A blonde woman with glasses, wearing a yellow shirt and a motley scarf, stands smiling on a sidewalk in front of trees beside a sign marking “UF University IFAS Extension State Headquarters Florida 4-H Youth Development.”

Joy Cantrell Jordan, 4-H alumna

Where are they now?

Q&A* with Leah Barbour  • Photo by Camila Guillen, University of Florida Institute of Food and Agricultural Sciences

Former Mississippi State University Extension Service 4-H’er Joy Cantrell Jordan became a member of the National 4-H Hall of Fame in October 2017. Growing up in Monroe County in the 1960s, the professor emerita got her start in Mississippi 4-H. In 1976, she became the 4-H Youth Development agent in Yazoo County. She went on, in 1988, to teach youth development with Extension at the University of Florida Institute of Food and Agricultural Sciences.

Q: What 4-H memory stands out to you, and why?

My agent was Lois Varnell. She worked for Extension for over 40 years but passed away 2 years ago. She wanted us to excel, compete, and do the best we could.

I liked a challenge, so I started learning about horticulture and plant science. I got into horticulture judging and demonstrations. I was the first girl to enter an agronomy contest. The specialist took the entry cards, but he didn’t know what to think about a girl entering the contest. Later that day, he had to come find me because he had a tie for first place.
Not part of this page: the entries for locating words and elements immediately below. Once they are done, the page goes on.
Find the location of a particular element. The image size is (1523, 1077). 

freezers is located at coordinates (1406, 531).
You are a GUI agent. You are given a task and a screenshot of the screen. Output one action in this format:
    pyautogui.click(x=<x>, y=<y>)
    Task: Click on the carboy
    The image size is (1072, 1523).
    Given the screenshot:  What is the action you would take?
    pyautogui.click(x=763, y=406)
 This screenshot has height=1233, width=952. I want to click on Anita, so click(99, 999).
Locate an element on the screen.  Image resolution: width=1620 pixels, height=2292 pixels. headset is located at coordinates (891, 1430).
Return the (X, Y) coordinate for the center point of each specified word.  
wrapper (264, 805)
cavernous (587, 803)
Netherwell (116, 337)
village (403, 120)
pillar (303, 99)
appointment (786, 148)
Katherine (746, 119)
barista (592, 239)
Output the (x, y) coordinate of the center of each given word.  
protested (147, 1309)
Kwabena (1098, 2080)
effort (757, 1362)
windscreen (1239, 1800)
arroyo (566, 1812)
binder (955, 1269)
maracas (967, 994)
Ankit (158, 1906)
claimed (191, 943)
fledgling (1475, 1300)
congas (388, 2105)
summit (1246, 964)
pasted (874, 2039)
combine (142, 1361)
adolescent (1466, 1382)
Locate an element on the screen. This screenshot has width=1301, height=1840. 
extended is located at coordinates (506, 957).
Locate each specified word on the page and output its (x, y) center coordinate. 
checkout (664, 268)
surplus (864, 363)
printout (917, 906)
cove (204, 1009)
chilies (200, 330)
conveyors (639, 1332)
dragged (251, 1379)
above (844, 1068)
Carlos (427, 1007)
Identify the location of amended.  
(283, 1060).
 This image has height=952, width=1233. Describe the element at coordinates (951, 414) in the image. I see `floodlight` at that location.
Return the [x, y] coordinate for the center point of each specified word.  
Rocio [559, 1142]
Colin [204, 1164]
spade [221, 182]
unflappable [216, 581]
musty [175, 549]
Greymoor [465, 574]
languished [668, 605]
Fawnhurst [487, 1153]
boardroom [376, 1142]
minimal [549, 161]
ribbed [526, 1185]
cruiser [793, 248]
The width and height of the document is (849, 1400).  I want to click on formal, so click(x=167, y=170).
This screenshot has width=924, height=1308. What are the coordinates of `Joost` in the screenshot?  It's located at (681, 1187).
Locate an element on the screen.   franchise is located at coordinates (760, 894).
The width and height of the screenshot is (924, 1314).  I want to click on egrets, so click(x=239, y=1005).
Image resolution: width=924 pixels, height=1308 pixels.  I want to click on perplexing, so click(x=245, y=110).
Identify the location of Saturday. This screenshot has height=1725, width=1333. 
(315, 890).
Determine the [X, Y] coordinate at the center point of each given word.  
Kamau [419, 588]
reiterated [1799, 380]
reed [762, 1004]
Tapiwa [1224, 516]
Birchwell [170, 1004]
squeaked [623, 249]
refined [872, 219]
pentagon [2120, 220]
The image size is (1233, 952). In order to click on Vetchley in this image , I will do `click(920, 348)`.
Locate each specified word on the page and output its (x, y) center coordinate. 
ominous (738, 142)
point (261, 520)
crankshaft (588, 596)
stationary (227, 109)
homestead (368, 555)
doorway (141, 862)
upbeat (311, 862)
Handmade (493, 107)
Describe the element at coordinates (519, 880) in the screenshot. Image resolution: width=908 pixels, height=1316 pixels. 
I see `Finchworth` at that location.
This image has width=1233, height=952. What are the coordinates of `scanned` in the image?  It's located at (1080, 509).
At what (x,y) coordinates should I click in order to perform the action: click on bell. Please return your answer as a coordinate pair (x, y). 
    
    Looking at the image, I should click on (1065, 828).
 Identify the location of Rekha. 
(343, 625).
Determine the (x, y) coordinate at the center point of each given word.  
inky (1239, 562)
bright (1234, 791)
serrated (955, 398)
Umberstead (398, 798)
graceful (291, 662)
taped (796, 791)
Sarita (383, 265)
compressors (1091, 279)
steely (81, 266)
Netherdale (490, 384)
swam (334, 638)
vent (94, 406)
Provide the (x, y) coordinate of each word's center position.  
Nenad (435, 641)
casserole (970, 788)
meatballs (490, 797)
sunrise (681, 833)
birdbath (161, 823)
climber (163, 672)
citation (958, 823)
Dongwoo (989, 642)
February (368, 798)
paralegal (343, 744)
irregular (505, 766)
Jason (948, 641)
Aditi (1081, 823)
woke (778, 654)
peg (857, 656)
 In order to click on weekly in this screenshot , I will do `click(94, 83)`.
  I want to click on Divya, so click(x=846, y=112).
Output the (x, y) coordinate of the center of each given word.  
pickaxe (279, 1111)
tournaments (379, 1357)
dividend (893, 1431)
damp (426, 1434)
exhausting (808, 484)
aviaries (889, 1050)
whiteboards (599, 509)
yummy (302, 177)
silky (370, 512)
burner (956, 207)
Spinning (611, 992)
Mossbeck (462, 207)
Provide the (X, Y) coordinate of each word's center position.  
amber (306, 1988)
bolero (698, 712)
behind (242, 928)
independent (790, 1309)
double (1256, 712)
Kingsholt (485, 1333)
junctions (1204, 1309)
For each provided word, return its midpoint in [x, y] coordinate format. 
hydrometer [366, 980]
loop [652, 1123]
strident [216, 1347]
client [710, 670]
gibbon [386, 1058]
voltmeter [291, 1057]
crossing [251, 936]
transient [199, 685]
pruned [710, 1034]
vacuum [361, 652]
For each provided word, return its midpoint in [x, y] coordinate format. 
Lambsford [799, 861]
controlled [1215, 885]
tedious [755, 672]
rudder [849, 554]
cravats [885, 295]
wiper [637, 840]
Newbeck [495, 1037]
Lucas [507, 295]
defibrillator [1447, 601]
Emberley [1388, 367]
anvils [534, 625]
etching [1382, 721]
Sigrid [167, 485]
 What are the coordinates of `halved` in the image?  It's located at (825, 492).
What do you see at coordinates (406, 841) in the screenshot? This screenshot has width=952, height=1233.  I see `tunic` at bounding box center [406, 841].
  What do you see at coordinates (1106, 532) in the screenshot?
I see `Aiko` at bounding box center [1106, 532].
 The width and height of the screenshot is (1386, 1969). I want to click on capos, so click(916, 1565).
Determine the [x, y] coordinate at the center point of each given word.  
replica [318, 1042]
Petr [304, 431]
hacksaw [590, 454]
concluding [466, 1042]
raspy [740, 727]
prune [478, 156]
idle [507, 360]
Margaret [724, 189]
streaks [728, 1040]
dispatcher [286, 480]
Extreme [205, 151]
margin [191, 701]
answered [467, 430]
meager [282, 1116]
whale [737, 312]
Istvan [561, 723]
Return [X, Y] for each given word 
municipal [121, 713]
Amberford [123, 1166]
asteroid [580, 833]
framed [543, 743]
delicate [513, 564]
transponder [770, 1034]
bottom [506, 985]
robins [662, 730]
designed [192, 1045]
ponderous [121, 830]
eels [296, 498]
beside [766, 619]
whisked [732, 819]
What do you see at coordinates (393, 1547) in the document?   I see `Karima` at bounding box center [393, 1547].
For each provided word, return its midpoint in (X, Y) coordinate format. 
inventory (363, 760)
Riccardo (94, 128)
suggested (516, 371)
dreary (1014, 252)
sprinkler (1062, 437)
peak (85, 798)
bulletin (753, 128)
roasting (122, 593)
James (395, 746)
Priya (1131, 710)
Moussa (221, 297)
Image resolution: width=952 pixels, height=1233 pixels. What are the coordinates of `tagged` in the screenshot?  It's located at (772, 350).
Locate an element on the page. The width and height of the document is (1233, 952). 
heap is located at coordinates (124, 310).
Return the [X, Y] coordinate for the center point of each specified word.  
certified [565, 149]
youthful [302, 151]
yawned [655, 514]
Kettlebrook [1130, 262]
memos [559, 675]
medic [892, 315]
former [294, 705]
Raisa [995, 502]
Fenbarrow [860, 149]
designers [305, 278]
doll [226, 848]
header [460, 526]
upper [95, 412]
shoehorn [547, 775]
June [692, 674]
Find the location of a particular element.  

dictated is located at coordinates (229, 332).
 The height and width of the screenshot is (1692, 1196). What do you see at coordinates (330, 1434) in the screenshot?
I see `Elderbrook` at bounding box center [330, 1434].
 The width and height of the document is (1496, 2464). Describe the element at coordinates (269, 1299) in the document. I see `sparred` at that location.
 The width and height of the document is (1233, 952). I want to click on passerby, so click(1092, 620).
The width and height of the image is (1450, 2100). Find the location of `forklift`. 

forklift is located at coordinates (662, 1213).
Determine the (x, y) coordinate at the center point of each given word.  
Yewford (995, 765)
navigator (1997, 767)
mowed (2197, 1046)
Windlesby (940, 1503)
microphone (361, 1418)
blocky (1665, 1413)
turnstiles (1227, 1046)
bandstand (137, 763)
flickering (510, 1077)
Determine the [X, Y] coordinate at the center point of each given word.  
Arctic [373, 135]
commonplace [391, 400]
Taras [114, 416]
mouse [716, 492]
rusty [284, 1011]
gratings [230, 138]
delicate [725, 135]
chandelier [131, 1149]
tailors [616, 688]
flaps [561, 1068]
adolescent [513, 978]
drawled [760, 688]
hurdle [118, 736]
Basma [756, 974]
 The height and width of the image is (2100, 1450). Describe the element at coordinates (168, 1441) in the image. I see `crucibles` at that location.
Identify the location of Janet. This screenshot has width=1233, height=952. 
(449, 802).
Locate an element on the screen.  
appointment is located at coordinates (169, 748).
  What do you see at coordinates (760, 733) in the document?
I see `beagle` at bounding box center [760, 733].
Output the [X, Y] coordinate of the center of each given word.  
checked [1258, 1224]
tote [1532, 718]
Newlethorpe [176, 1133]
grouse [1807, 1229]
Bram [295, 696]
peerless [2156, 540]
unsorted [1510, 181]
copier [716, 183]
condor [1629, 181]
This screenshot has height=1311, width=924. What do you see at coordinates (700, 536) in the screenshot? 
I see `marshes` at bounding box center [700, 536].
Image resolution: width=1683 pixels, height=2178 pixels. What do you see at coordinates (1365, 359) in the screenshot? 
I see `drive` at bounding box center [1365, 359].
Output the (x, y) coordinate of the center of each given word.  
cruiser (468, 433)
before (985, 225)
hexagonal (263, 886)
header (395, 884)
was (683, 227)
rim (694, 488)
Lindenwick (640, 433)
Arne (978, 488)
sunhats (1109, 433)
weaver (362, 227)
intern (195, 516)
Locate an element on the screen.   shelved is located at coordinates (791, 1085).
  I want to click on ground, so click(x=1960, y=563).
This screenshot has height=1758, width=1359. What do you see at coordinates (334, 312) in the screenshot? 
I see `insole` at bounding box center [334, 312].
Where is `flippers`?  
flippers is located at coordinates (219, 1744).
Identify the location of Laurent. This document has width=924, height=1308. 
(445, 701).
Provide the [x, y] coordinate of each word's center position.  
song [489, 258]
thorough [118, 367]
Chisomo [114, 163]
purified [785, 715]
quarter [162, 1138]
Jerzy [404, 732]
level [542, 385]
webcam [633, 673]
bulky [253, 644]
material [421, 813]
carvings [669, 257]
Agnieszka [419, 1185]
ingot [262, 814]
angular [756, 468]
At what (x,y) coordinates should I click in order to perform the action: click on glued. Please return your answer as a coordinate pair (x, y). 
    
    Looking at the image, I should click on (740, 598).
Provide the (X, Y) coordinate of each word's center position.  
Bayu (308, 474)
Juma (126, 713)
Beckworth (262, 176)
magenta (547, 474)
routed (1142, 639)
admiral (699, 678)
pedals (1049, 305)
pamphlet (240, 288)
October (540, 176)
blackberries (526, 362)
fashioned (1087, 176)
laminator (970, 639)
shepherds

He had a runoff between a girl and a Delta boy, and I knew crabgrass and the boy didn’t.

I took on the challenge to do the projects only boys did. Ms. Lois had high standards, and that was one of the lessons I learned in 4-H: learn by doing, and finish what you start. Ms. Lois was such an influence in my life that I wanted to follow in her footsteps.

Q: What do you wish people knew about 4-H?

I wish they realized the positive influence 4-H has on young people and adults. For me, that’s something that everyone should know—that there’s something there for every child. 4-H can be that.

Q: Fill in the blanks:

4-H taught me to . . . never say never. Not to quit. To be a lifelong learner.

4-H taught me to stop . . . limiting myself from doing things I didn’t think I could do. Just because you’ve never done something before doesn’t mean you can’t do it. 4-H also taught me not to be shy or timid. When I started 4-H in 1963, at that time, girls just weren’t allowed to do certain things, but 4-H let me be whatever I wanted to be.

Because of 4-H . . . I have had a wonderful career and a lifestyle I thoroughly enjoy. I have traveled the U.S., the world, and the Air Force bases in Europe. I’ve worked in Africa and the Caribbean. 4-H has given me a wealth of knowledge and a wealth of friendships that I cannot replace. It is a huge family, and we’re all in it together.

If I hadn’t been in 4-H . . . then I wouldn’t have done any of that. I wouldn’t have gone to college, and I would have never traveled beyond my local community. I decided that I wanted to do 4-H because I worked with every subject. Now, I’ve been a 4-H’er all my life, and it’s a credit to 4-H in Mississippi. It gave me my beginning, and it’s just as viable today as it was then. It changes to meet the needs of kids.